Editorial

The power of the word

And how we have lost it

(With apologies to Richard M. Weaver)

"The corruption of man," said Ralph Waldo Emerson, getting things as backwards as ever, "is followed by the corruption of language." Which came first, the corruption of man or of his words? Which may strike some as a futile quest, but there's no question that our words have lost their power to compel. What was once imperative has become optional, just another choice on a multiple-choice test. ("Do you believe in telling the truth (a) always, (b) now and then, (c) never if at all, (d) or even if there is such a thing as truth any more?")

Note the power that an oath once had, for a man could lay his hand on a tattered old book and command belief. He was laying his honor on the line--"He's a man of his word," people used to say--almost with a sense of awe, an awareness of the solemn undertaking they were embarking on. Now, in these post-Clintonesque times, our words have become but bargaining chips in another courtroom melodrama that's more drama than anything else. What was once a solemn undertaking has become nothing but a lawyer's game.

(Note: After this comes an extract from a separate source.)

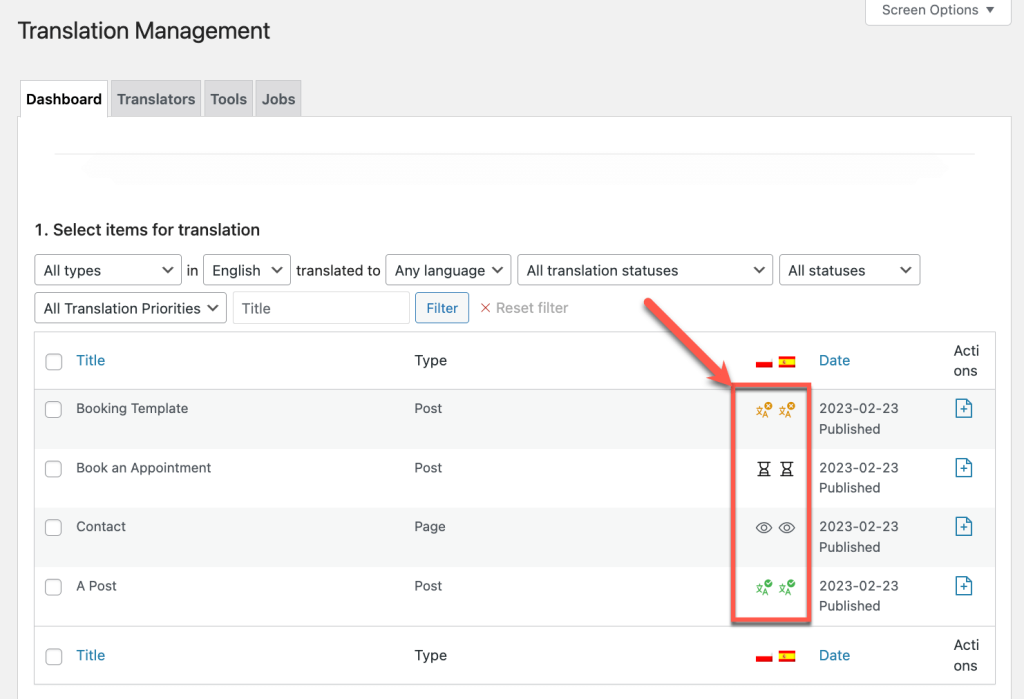1024x699 pixels.
Task: Open the All translation statuses dropdown
Action: (x=644, y=270)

Wittgenstein has succeeded Socrates as our guide, and it is no improvement. Quite the contrary, for the immutable has become the mutable, the permanent the transient, the expedient our highest value. Now the very word Truth, if we dare use it at all, must appear in scare quotes, as if the very concept were dubious. And it soon enough becomes so when when expedience takes precedence over any sense of honor we once had. If we can still remember what a sense of honor was.

Only the uneducated may now use the word Truth without qualification, which says a lot about the quality of our "education" in these verbally depraved times when the Private Option has come to mean the public one; the Medicaid rolls are padded in the name of providing the poor with better care when they're just being funneled into worse; running up the public debt is called investing in the future; and, in the best tradition of the Smoot-Hawley tariffs that led to the Great Depression, a mossback like Bernie Sanders is hailed as the advance guard of the Revolution.

So just whom are we fooling? Ourselves, of course, because when our words lose their meaning, so do our lives. And we wind up lying even to ourselves, and worse, not knowing it.

We may begin by thinking we're lying only to others, but wind up by lying only to ourselves. And not even being aware of it. Or as Hobbes noted, "words are wise men's counters--they do but reckon by them--but they are the money of fools." And like a country that has devalued its currency until it is worthless, our inflated language has lost all meaning. It can no longer define or compel but just lie there, like a used-up inner tube--stale, flat, and unprofitable. It happens when our words are created not only equal but interchangeable. For nothing will always equals nothing, and that grim mathematical truth cannot be evaded however much we twist and turn.

We can only be saved by faith, hope and charity. And of these, charity remains the greatest, for only it can offer a refuge from the harsh ideologies that are the bane of our times and many another.